▶ _YOUR TASK_
In the data below, one line contains "Given: Open the" and a later one contains "Image resolution: width=596". Print both, with every line between them, exactly and alone.

▶ _Stored records_
++++
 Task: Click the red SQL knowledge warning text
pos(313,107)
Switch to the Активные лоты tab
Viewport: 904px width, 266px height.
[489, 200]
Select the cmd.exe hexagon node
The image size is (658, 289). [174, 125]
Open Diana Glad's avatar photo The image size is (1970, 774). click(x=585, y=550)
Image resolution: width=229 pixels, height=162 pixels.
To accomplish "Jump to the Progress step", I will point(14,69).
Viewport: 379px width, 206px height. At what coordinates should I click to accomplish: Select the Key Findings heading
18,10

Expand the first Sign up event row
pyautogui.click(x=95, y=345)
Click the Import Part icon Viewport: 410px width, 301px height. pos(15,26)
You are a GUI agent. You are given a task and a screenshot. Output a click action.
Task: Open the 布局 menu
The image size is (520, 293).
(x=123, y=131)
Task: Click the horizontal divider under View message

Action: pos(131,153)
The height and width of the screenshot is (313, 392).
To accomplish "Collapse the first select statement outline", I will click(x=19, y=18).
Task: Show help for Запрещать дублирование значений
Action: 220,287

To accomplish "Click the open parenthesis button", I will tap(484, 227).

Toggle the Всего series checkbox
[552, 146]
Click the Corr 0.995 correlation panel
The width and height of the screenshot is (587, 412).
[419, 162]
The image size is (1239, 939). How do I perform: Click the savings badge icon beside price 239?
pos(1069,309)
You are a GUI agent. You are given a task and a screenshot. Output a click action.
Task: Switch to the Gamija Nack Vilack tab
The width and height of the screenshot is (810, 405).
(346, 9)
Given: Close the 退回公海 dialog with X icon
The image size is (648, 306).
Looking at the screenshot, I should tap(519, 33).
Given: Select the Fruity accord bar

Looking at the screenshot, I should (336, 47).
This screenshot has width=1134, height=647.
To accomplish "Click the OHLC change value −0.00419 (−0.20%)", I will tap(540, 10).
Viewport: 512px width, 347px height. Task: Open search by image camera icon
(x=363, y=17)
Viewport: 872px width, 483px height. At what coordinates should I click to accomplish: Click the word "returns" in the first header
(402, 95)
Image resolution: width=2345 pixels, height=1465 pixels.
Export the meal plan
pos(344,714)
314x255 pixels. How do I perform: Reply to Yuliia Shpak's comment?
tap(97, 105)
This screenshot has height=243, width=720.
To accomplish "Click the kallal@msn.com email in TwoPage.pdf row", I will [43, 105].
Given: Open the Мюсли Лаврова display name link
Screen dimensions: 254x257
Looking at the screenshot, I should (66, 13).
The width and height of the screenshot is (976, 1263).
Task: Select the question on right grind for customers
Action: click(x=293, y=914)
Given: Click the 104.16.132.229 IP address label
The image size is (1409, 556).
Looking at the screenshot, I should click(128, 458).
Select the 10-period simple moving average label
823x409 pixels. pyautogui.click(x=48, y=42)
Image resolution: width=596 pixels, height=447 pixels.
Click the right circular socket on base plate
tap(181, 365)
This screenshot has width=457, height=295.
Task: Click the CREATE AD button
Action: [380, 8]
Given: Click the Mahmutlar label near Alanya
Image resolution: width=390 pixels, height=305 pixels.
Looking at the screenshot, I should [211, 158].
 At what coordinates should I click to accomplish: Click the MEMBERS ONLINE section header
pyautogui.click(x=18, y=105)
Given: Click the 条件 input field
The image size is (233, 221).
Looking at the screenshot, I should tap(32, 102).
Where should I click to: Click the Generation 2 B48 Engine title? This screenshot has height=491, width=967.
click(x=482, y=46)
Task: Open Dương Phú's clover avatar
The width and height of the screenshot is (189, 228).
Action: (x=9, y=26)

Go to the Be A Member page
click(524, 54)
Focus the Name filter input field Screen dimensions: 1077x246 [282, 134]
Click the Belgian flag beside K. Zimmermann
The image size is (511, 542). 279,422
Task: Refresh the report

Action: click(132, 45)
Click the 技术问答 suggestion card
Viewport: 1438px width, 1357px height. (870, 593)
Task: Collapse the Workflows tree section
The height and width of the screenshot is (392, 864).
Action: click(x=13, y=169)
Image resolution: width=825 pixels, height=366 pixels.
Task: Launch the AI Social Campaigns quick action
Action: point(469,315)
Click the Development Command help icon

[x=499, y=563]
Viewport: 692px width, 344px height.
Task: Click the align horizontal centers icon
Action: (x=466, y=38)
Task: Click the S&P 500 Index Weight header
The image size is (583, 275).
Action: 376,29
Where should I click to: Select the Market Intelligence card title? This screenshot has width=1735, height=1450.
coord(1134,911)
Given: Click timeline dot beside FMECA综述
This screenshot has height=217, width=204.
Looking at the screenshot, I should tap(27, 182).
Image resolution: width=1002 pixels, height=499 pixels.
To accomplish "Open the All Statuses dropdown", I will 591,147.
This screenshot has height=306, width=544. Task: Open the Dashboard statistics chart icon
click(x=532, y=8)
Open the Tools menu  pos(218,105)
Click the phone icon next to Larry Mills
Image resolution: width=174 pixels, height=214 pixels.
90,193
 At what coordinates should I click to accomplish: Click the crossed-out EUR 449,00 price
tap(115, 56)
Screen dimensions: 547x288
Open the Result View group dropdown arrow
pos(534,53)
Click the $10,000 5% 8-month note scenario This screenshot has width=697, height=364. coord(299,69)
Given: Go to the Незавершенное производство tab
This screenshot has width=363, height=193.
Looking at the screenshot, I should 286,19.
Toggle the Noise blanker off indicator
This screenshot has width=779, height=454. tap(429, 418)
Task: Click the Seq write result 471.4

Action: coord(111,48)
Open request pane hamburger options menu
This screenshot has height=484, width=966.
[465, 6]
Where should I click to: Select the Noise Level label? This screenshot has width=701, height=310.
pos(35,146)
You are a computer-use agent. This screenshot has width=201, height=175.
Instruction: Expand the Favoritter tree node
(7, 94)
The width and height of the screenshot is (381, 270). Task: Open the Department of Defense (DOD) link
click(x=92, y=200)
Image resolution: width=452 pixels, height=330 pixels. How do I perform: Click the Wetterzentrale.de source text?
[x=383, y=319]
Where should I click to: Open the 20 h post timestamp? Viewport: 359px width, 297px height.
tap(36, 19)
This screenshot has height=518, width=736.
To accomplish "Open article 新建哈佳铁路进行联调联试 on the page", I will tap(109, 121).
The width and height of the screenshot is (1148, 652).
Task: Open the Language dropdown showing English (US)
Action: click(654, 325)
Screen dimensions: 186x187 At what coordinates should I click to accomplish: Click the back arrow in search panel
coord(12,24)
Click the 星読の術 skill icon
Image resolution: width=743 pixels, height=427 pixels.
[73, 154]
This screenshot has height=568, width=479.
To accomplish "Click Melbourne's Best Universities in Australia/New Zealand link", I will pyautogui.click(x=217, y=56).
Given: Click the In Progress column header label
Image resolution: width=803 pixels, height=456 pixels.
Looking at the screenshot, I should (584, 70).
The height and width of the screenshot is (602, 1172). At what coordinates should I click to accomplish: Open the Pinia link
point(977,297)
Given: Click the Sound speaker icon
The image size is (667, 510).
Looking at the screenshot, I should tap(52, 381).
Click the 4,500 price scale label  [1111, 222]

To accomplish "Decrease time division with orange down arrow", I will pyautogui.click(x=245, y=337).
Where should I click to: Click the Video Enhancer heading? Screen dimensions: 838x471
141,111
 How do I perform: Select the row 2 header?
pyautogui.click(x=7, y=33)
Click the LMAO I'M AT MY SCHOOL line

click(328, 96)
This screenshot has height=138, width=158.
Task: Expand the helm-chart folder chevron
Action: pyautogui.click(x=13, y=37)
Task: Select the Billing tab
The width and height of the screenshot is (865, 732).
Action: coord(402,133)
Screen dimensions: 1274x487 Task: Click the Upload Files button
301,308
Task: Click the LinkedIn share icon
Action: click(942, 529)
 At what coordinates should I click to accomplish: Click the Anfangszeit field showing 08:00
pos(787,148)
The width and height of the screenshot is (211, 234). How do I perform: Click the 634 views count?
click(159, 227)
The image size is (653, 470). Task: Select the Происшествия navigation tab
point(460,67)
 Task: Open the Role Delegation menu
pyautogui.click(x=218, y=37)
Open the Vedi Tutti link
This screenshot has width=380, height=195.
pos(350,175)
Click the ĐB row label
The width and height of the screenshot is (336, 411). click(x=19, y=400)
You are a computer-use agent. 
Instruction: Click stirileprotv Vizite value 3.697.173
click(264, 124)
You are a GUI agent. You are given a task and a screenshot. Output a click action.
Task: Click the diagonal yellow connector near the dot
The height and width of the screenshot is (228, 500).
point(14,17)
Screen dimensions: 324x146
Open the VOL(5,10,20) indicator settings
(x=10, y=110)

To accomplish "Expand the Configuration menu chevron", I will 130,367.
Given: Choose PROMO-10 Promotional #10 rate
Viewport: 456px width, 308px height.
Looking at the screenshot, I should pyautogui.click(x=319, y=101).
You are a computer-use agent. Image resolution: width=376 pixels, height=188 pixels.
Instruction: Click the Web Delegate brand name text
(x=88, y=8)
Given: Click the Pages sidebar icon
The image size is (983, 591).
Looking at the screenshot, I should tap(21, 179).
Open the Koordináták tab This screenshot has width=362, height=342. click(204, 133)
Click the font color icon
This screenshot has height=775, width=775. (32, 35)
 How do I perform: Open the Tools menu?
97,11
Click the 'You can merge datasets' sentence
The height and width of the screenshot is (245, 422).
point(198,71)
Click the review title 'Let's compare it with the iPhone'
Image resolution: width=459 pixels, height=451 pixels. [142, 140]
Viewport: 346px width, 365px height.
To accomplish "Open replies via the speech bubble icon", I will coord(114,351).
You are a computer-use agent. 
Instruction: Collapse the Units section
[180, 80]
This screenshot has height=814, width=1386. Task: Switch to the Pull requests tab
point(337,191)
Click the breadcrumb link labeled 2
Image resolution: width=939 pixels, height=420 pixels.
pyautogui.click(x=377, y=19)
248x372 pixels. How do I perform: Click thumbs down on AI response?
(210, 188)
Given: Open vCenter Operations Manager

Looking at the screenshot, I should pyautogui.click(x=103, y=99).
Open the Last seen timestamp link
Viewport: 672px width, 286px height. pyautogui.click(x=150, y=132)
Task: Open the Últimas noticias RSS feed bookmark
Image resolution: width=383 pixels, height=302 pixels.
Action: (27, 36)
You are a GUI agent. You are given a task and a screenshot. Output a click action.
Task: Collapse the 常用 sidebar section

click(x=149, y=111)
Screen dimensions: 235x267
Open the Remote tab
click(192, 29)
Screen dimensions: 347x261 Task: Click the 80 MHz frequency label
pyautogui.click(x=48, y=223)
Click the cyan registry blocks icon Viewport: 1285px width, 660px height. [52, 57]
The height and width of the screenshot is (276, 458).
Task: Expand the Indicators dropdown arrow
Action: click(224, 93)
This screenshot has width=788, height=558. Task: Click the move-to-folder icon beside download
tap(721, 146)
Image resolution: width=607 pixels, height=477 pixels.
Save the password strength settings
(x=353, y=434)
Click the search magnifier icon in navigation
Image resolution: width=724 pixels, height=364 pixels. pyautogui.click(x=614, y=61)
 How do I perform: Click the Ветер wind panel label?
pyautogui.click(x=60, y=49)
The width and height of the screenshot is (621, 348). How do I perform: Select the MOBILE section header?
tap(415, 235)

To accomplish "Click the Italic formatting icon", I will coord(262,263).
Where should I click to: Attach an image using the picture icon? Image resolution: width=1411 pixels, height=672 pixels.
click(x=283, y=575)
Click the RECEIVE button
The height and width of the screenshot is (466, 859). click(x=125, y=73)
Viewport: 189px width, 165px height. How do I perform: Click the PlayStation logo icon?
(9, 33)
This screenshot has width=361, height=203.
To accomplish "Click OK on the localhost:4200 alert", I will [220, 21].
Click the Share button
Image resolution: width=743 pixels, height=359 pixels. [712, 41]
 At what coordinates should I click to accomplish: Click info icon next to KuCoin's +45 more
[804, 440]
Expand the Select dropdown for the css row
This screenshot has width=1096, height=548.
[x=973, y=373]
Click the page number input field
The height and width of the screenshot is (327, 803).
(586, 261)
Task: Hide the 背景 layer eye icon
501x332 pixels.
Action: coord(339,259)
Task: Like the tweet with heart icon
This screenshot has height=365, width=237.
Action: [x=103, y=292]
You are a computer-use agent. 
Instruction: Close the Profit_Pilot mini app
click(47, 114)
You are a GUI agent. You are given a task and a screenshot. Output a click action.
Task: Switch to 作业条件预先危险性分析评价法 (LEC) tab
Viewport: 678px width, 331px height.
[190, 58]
++++
▶ _OUTPUT FOR THIS TASK_
Given: Open the Мюсли Лаврова display name link
Screen dimensions: 254x257
Looking at the screenshot, I should (66, 13).
The width and height of the screenshot is (976, 1263).
Task: Select the question on right grind for customers
Action: click(x=293, y=914)
Given: Click the 104.16.132.229 IP address label
The image size is (1409, 556).
Looking at the screenshot, I should click(128, 458).
Select the 10-period simple moving average label
823x409 pixels. pyautogui.click(x=48, y=42)
Image resolution: width=596 pixels, height=447 pixels.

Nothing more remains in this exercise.